Germany, UK Discuss Future Of GM Europe

BERLIN (AP) -- German and British economy ministers met Thursday to discuss ways to save General Motors Corp.'s European assets, including examining new bids, in case a deal with Canadian car parts maker Magna International Inc. falls through.

German Economy Minister Karl-Theodor zu Guttenberg told reporters the government only has a memorandum of understanding from Magna to acquire GM unit Adam Opel GmbH -- which includes Britain's Vauxhall -- and is still talking with other bidders.

Germany is in contact with a Chinese investor that came forward in the last two weeks, Guttenberg said, despite ongoing negotiations between the government, Magna and GM.

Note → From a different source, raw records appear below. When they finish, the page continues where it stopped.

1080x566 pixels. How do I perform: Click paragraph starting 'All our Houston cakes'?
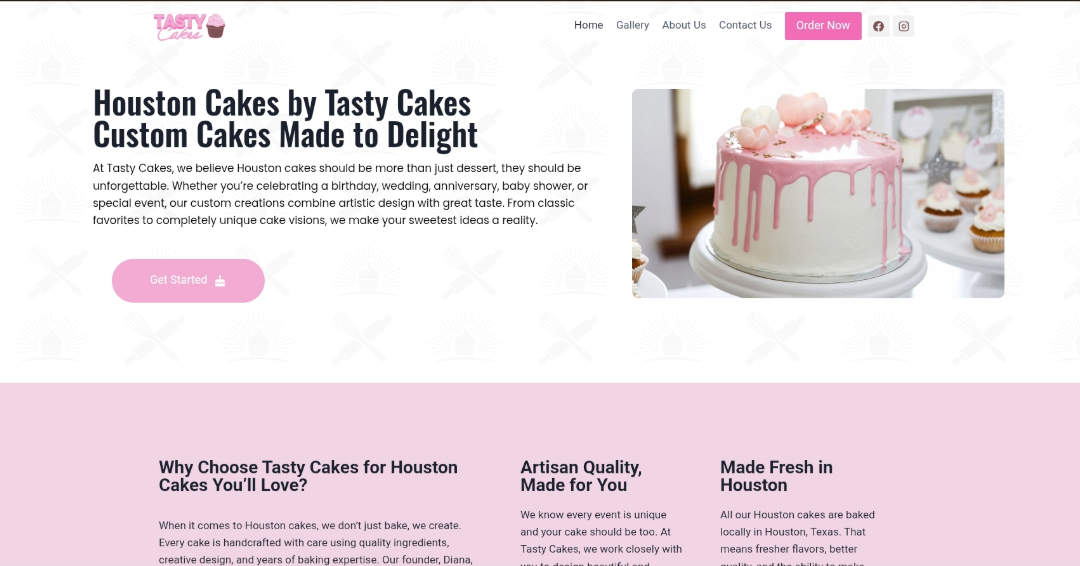tap(798, 537)
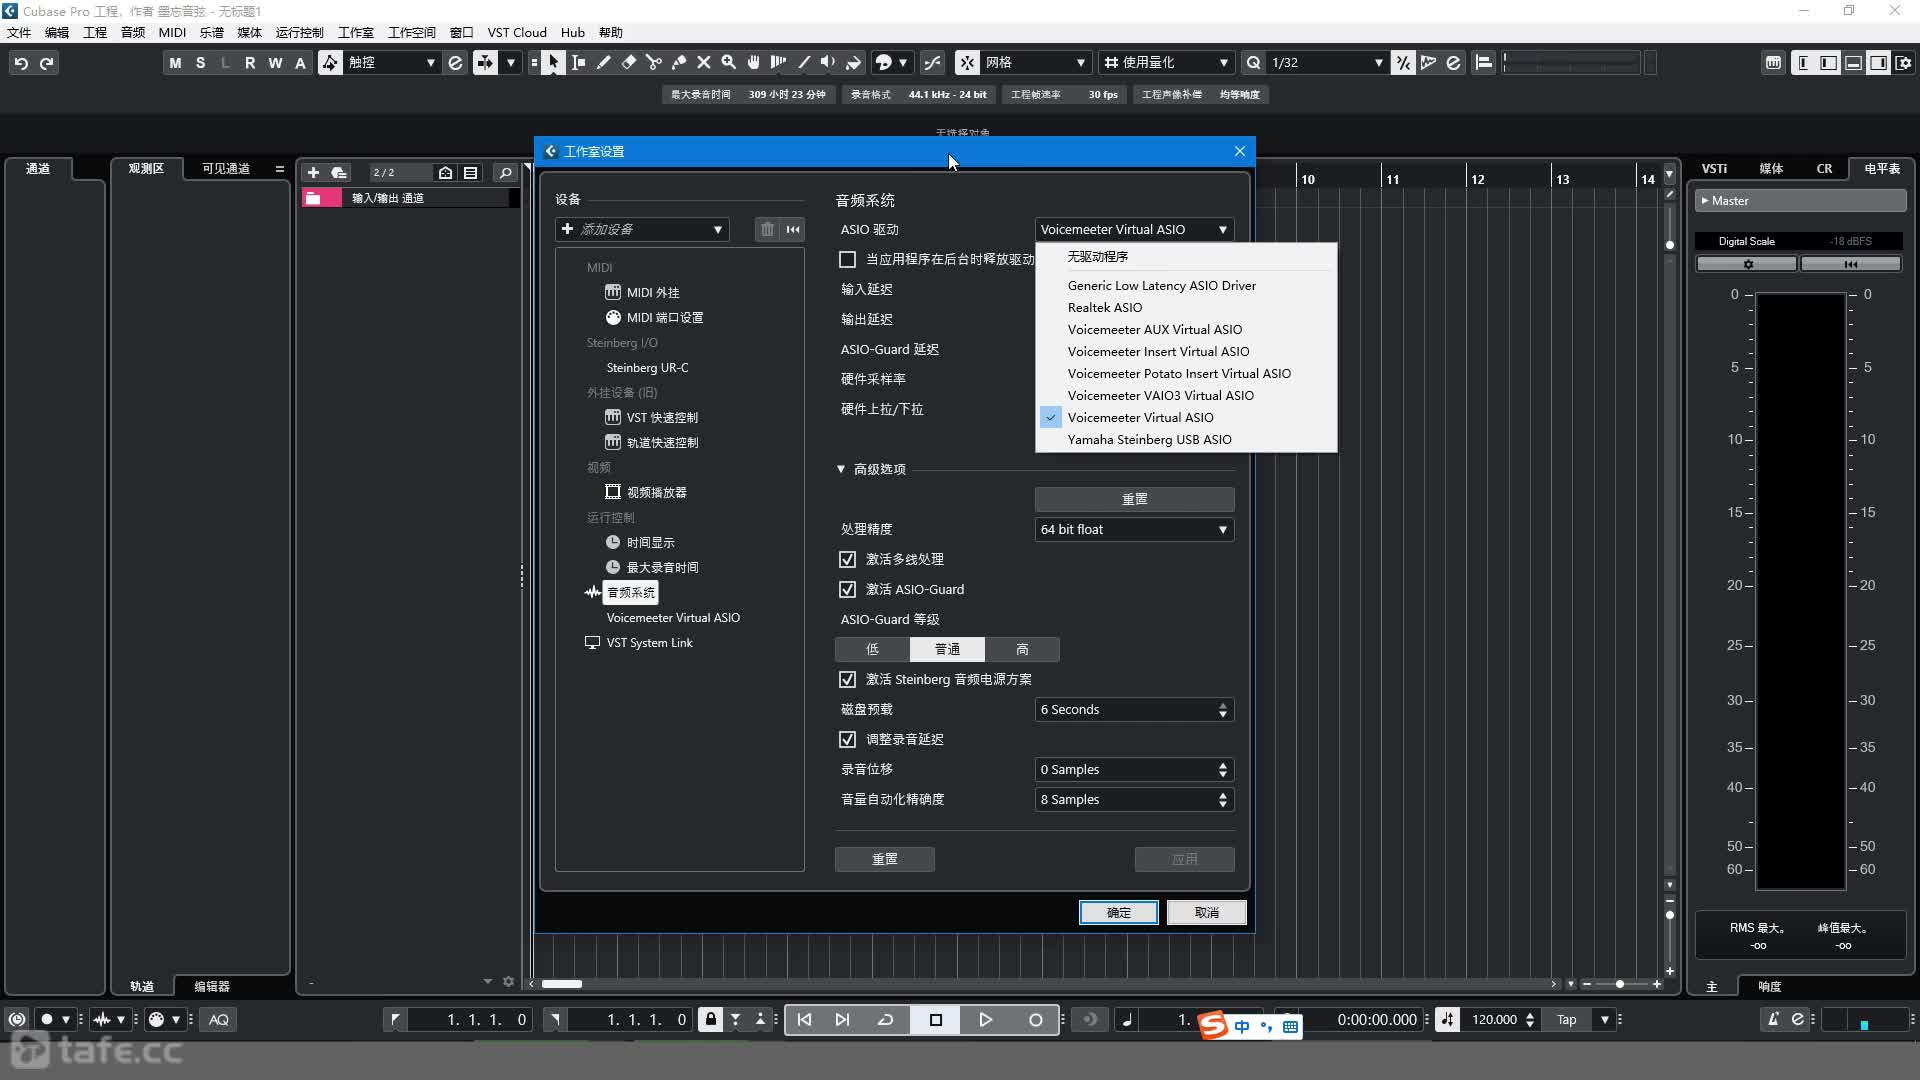Toggle 激活 ASIO-Guard checkbox
The height and width of the screenshot is (1080, 1920).
click(848, 589)
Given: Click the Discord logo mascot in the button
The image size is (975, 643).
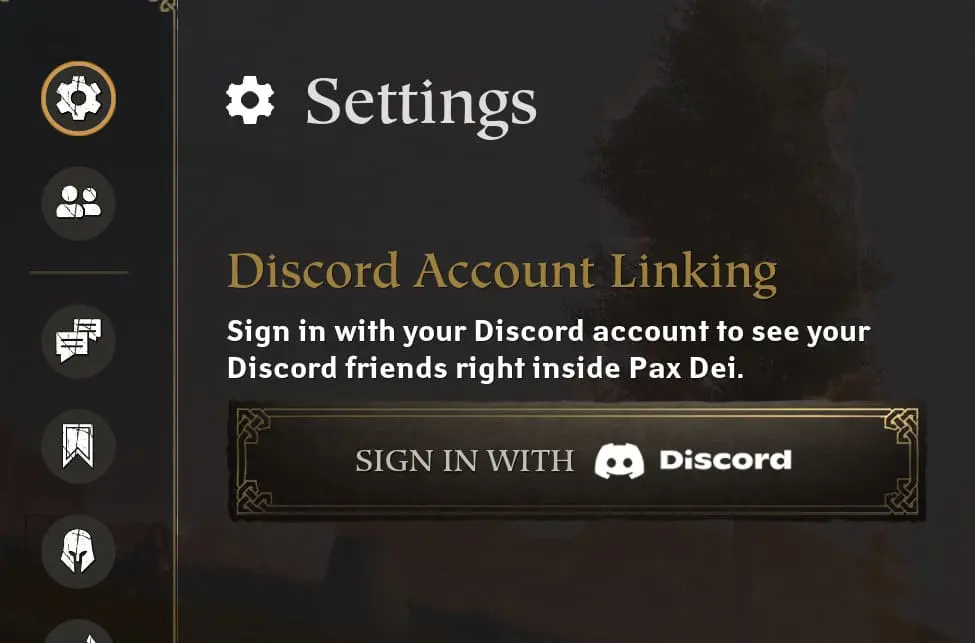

Guttenberg didn't name the Chinese investor. Last month, Beijing Automotive Industry Corp. had submitted a bid for Opel, but then retracted it.

"The government is handling the negotiations so that they will lead to success," he said.

Guttenberg said Germany would also cooperate with other European governments during the negotiation, particularly Britain, where Opel's sister brand Vauxhall is based.

"It's very necessary that our governments keep in close and direct contact on the future of our car manufacturers and the ties between Vauxhall and Opel and that we include other European members when it comes to the next steps to take," Guttenberg said.

Job preservation in Germany was a cornerstone of the plan put forward by Magna and Russia's Sberbank to acquire Opel and Vauxhall. British Business Secretary Peter Mandelson is also keen to save jobs at Vauxhall plants in Britain.

"We are together committed to creating a commercially successful and viable car manufacturing company based in Europe, able to compete globally, and we are prepared to advance this objective and underpin it financially, but on terms that must be acceptable to us," Mandelson told reporters.

He said any decision must be based on common commercial criteria, and must be acceptable to the European Commission.

"It is impossible to predict conclusively if the memorandum of understanding that we have now will translate into final agreement. We hope it will. But we also have to keep our mind open to alternatives if that memorandum of understanding does not convert into a final agreement. We are agreed on that," Mandelson said.